Pathiyoor Sankarankutty is a Kathakali musician from Kerala, India. He received many awards including the Kerala Sangeetha Nataka Akademi Award in 2018 and the Kerala Kalamandalam Award in 2009.

==Biography==
Sankarankutty was born on December 30, 1964, as the fourth child of Mathiltheketil Krishna Pillai who was a Kathakali singer and Mazhupeil Lakshmikuttyamma in Keerikad, Kayamkulam, Alappuzha district. Although Krishna Pillai was not interested to teach his son Kathakali music, seeing his love for Kathakali he decided that the stage would be better for him. While studying in the 5th standard, he studied Kathakali acting under the tutelage of Parameswaran Nair and Shankarapilla. In 1978, he made his Kathakali acting debut as Sri Krishna in 'Gurudakshina' at the Avur Sri Krishna Swamy Temple. After that, he played many child roles in various Kathakali programmes.

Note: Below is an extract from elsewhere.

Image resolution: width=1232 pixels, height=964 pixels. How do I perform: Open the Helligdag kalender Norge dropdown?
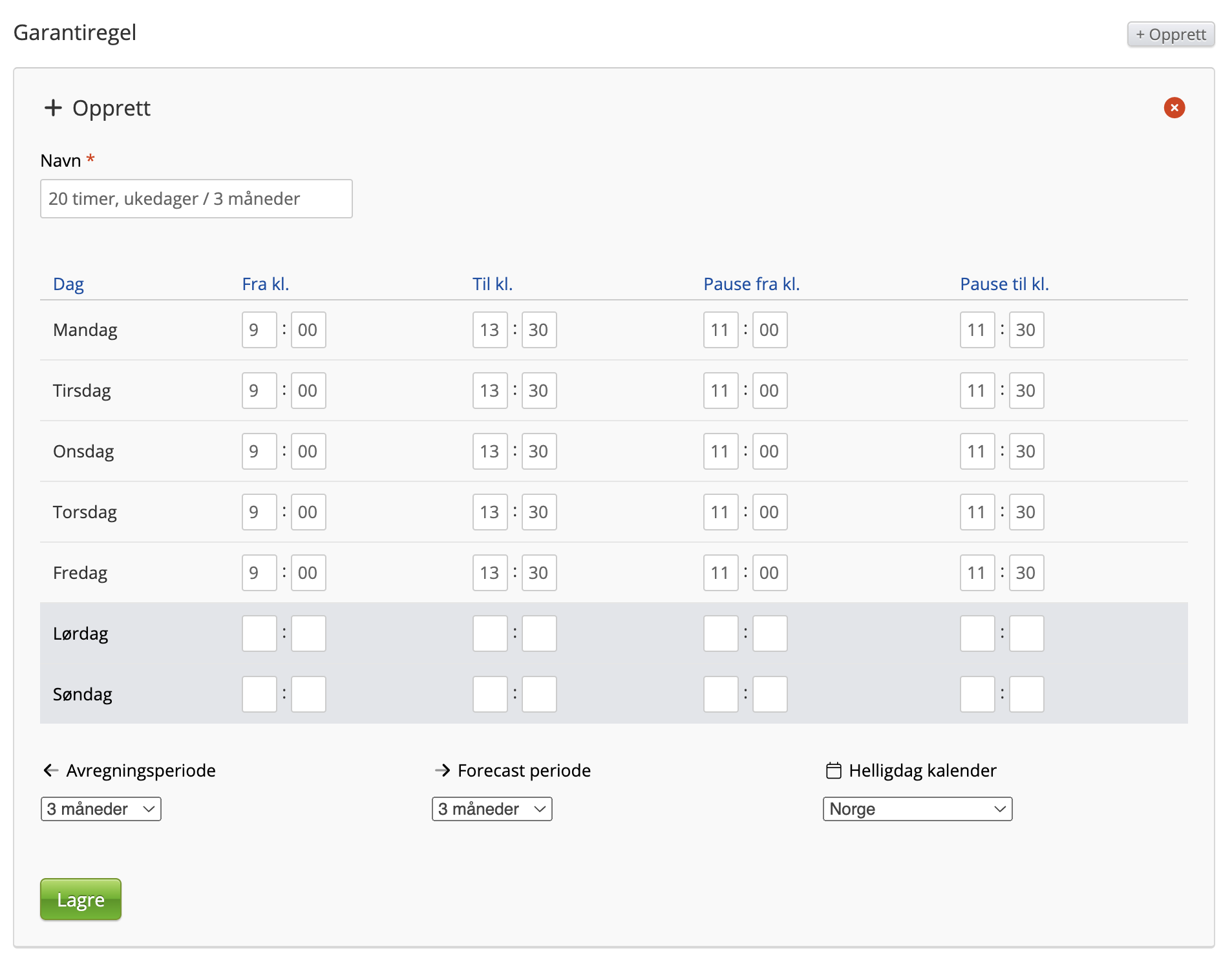(917, 809)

After his pre-degree studies in commerce, he passed Ganabhushanam diploma from RLV College of Music and Fine Arts and then attended a short term music class at Kerala Kalamandalam to study Kathakali music. It was his guru Gangadharan who encouraged him to take Kathakali music seriously. At Kalamandalam he studied Kathakali music under many noted artists including Madambi Subramanian Namboodiri, Kalamandalam Ramawaryar and Kalamandalam Gangadharan.

===Personal life===
Sankarankutty and his wife Manju have two sons Shyamkrishna and Yadukrishna.

==Career==
Pathiyoor Sankarankutty is one of the disciple of Kalamandalam Hyderali. Sankarankutty also followed the Carnatic touch given to Kathakali music by musicians including his guru Hyderali. Besides performing in Kerala and outside Kerala, he has also performed in countries like Spain, Brazil, Netherlands, Germany and France. For nearly twenty five years he has sung the accompaniment music for Kathakali performances of Kalamandalam Gopi.

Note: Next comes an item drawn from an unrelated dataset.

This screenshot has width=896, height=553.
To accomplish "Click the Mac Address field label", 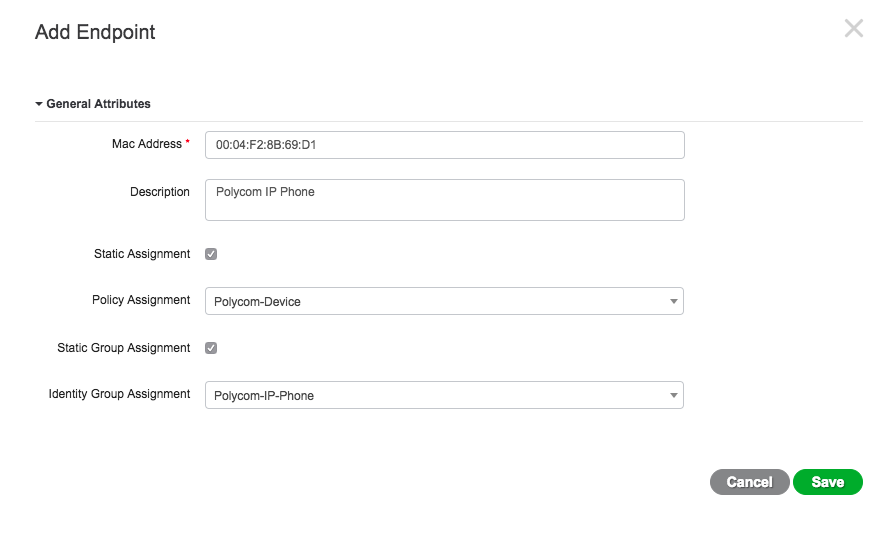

In 1990, Shankarankutty became a music teacher in Pakalkuri near Kottarakkara. From 2003, he is working as a music teacher at Sandarshan Kathakali Vidyalaya, Ambalapuzha.

==Awards and honours==
- Kerala Sangeetha Nataka Akademi Award 2018
- Kerala Kalamandalam award 2009
- The Pannissery Award 2021, given by the Pannissery Nanupilla Memorial Kathakali Club for overall contribution to Kathakali.